Metin bloğu
----

KOMİSYON KONUŞMASI

HÜSEYİN KAÇMAZ (Şırnak) - Teşekkürler.

Sayın Başkan, değerli Komisyon üyeleri, kıymetli hazırun; tabii, hâlihazırda Yassıada yargılamalarına dair düzenlenen bu kanun teklifini sabahtan beri görüşüyoruz. Her partiden de açıkçası, olması gerektiği gibi, darbeye karşı, bu hukuksuzluğa karşı ortak bir tepki olması da çok önemli. Biz bu kanun teklifini, evet, önemsiyoruz ancak eksik bulduğumuz yönleri var, bunlara biraz değinmeye çalışacağım.

Öncelikle "darbe" sözcük anlamı itibarıyla şiddetli bir biçimde çarpış, vuruş yahut birini kötü duruma düşüren, sarsan olay anlamına gelmektedir. Türkiye'nin kırılma noktalarını tanımlaması açısından sanıyorum bu sözcük kadar bu durumu karşılayacak bir ifade yoktur. Darbeler her zaman birini kötü duruma düşürmüş, sarsmıştır, bu biri her zaman halklar olmuştur. Darbelerin, darbe girişimlerinin doğrudan etkileneni, etki altında kalanı ekonomik, sosyal, kültürel ve travmatik boyutlarıyla halktır ve kuşkusuz, darbe yöntemlerinin bir kazananı olmadığı gibi kaybedeni de hep sivil yurttaşlar olmuştur. Bu kanun teklifini bu pencereden değerlendirmek ve yarattıkları etkileri bütünen değerlendirerek bir yasa teklifi hazırlamak toplumsal barışa da katkı sunacak bir çalışma olurdu diye düşünüyoruz.

----

Verilen görev A
Yassıada yargılamalarına dair komisyon konuşmasından "HÜSEYİN KAÇMAZ (Şırnak)" ile başlayıp "biraz değinmeye çalışacağım." ile biten bölümü hiçbir değişiklik yapmadan çıkarın.
Verilen görev B
Yassıada yargılamalarına ilişkin komisyon konuşmasını, metinde yer alan son cümleden sonra devam ettirin.

Verilen veriler
----

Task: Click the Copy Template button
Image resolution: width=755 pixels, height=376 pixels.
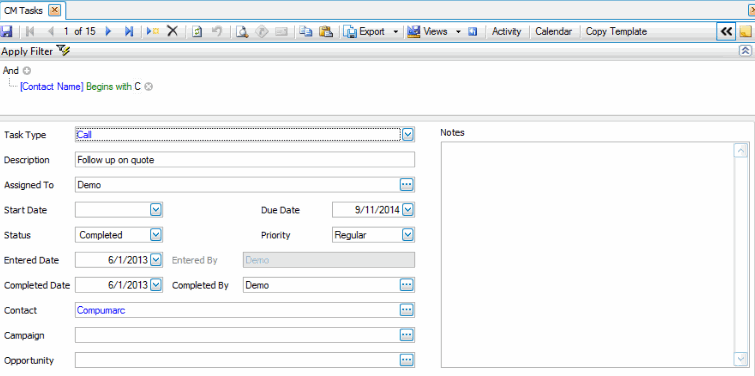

----

Yazılı yanıt A
HÜSEYİN KAÇMAZ (Şırnak) - Teşekkürler.

Sayın Başkan, değerli Komisyon üyeleri, kıymetli hazırun; tabii, hâlihazırda Yassıada yargılamalarına dair düzenlenen bu kanun teklifini sabahtan beri görüşüyoruz. Her partiden de açıkçası, olması gerektiği gibi, darbeye karşı, bu hukuksuzluğa karşı ortak bir tepki olması da çok önemli. Biz bu kanun teklifini, evet, önemsiyoruz ancak eksik bulduğumuz yönleri var, bunlara biraz değinmeye çalışacağım.

Yazılı yanıt B
Bilindiği üzere, istiklal mahkemeleri özel bir kanunla ilk olarak 18 Eylül 1920 tarihinde kurulan mahkemelerdir. İlk dönem istiklal mahkemeleri Ankara'daki hariç olmak üzere 17 Şubat 1921 tarihinde kapatıldı. İkinci dönem istiklal mahkemeleri çalışmalarına 30 Temmuz 1921'de başladı ve 1923'ün Ekim ayına dek faaliyetini sürdürdü. Üçüncü ve son dönem mahkemeleri ise 1923 ile 1927 yılları arasında etkin oldu. Bu dönem üstelik ilk Meclisin kurulmasından kısa bir süre sonraya tekabül ediyor, 1921 Anayasası evvelinde böyle bir girişim, halk egemenliğine dayalı bir Parlamentonun aslında sadece bir grubun hâkimiyetine dayalı olmasının da sinyallerini veriyordu. Nitekim, ardından yaşanan gelişmeler bu tanıyı doğrulamaktadır da; istiklal mahkemeleri mahkeme değil, antidemokratik infaz kurumları olarak görev üstlenmiştir. İstiklal mahkemelerinin arka planına bakıldığında -az evvel ifade ettiğimiz üzere- 23 Nisan 1920'de, Türkiye Büyük Millet Meclisinin kuruluşundan altı gün sonra yani 29 Nisan 1920'de Hıyanet-i Vataniye Kanunu çıkarılmıştı. Bu kanunun işlevsiz olduğu gerekçe edilerek istiklal mahkemeleri teşkil edildi. İstiklal mahkemelerini -tabii "birinci dönem" "ikinci dönem" "üçüncü dönem" şeklinde, farklı konulara ilişkin her ne kadar farklı dönemlere ayrılmışsa da- genel itibarıyla bahsettiğimiz üzere, hukuka aykırı, antidemokratik infaz kurulları olarak gördüğümüzü belirtmek isteriz.

Yine, istiklâl mahkemelerinin en temel karakteri yargılananların itiraz yani temyiz hakkının bulunmamasıdır. Aslında, bu bile, 1960'daki yapılan yargılama diyemeyeceğiz ismine, hani infaz kurulunun yaptığının aynısı burada da başlı başına vardı, o dönemde de vardı. Yani temyiz hakkı yok; hemen gözaltına al, tutukla, yargıla, temyiz hakkı da itiraz hakkı da vermeden infaz et, artık ya ceza ya da idam. Mahkemelerde yargılananların birçoğu -dediğimiz gibi- aynı gün, aynı hafta içerisinde tutuklanır, yargılanır ve cezaları infaz edilirdi.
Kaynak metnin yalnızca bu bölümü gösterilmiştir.